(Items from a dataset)
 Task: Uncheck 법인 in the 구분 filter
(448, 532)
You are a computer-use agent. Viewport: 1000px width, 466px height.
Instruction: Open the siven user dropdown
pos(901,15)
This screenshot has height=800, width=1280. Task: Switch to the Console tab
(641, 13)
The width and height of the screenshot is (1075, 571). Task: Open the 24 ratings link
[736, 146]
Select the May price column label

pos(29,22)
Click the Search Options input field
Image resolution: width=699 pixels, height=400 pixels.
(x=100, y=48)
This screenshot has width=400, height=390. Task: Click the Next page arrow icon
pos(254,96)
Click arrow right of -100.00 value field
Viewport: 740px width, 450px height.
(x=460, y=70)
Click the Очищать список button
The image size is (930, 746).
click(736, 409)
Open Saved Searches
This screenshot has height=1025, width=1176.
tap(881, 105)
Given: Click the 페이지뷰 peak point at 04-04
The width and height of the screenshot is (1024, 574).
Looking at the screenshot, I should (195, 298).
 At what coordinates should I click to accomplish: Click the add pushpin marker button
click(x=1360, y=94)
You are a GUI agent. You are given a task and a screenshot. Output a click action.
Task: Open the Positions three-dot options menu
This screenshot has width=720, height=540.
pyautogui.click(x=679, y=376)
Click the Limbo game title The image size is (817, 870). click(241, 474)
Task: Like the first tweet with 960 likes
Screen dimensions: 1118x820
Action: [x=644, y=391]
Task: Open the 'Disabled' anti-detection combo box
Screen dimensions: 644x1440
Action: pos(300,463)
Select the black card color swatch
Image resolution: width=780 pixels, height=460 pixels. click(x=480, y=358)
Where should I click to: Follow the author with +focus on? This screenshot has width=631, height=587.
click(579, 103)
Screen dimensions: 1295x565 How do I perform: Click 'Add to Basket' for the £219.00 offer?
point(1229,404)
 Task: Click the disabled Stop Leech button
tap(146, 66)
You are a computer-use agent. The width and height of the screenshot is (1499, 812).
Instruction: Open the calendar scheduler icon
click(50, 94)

Challenge – Show every line above that contains the word "pixels". Case counts.

Task response –
Image resolution: width=699 pixels, height=400 pixels.
Image resolution: width=780 pixels, height=460 pixels. click(x=480, y=358)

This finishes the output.